Falling inflation supports finance minister's calls for more rate cuts in Romania

Falling inflation supports finance minister's calls for more rate cuts in Romania
By Iulian Ernst in Bucharest November 12, 2020

Romania's headline inflation rate eased to just over 2.2% in October from 2.5% in September and 2.7% in August, falling deeper beneath the 2.5% centre of the interval targeted by Romania's National Bank (BNR).

The harmonised consumer price inflation calculated based on the EU-defined basket eased to 1.8% y/y in October, from 2.1% y/y in September.

The overall consumer price index increased by 0.22% in October compared to September.

The inflation rate was dragged down during the past three months (August to October) by food prices, which increased seasonally by only 0.11% in October (versus the 0.70% m/m increase in October 2019).

The annual growth in food prices decelerated to 4.3%% y/yin October, from nearly 5.6% in July and a past year’s maximum of 5.7% in April.

However, fuel (energy) prices remain the main downward driver of inflation as they contracted by 8.4% since the beginning of the year.
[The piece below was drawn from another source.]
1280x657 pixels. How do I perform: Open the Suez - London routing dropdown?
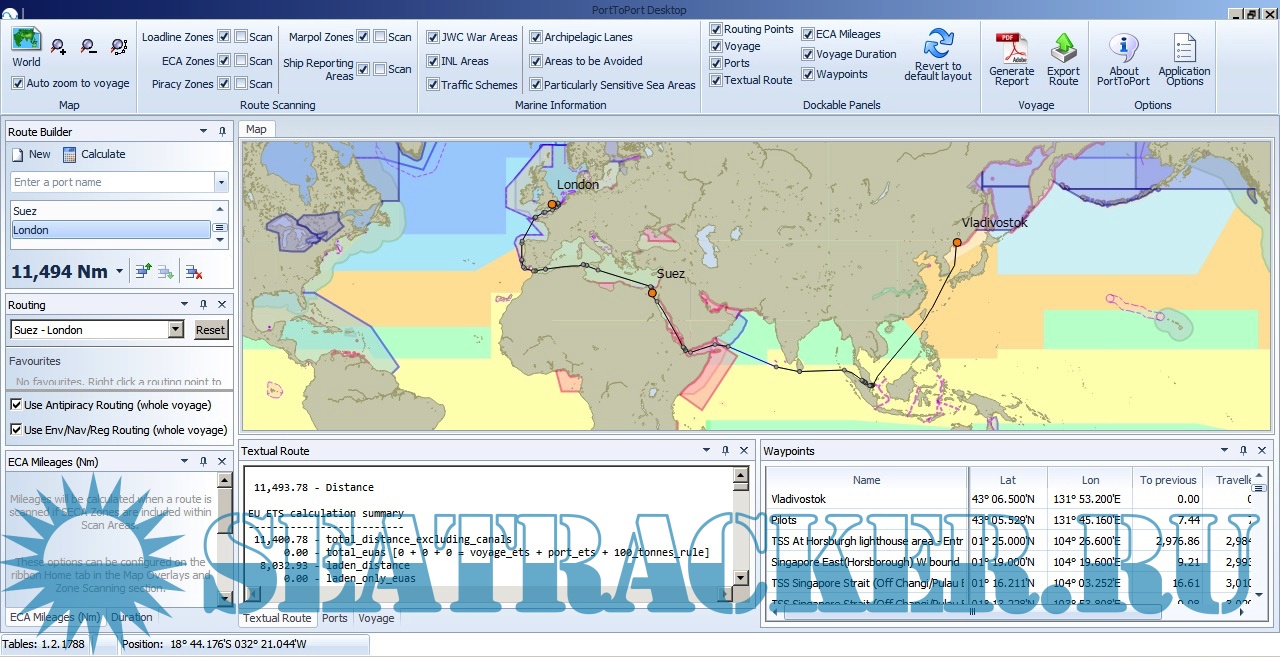(176, 330)
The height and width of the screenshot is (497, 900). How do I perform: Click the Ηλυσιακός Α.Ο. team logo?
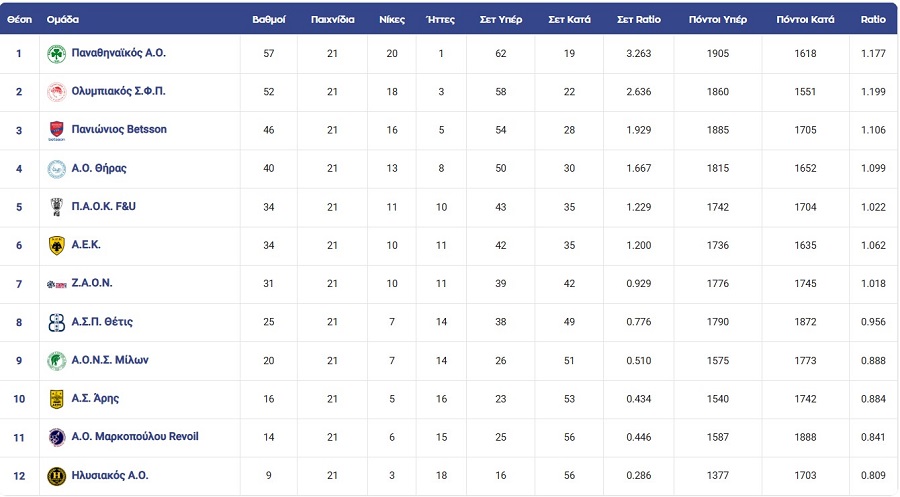[x=57, y=476]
The aggregate demand is seen by the state forecasting body as slightly shrinking, despite the stronger net public consumption and robust retail sales, which should have an impact on inflation’s downward trajectory as well.

The BNR lowered its inflation forecast for December 2020 to 2.7% in its August Quarterly Inflation Report, from 2.8% envisaged in the spring forecast.

In its latest rate move, on August 5, the BNR cut its refinancing rate to 1.5%.

Romania still has resources to use interest rate cuts and liquidity injections to stimulate the real economy sector, Finance Minister Florin Citu said in an interview with Radio Guerrilla on October 28. Similar remarks heralded the August rate cut. "Inflation will not rise, and the interest rates will continue to fall. Interest rates have fallen every month this year and will continue to fall. Romania still has room to push the economy through interest rates. Minimum required reserves can also [be slashed] so we can inject more liquidity into the economy, and push the economy," Citu told Radio Guerrilla.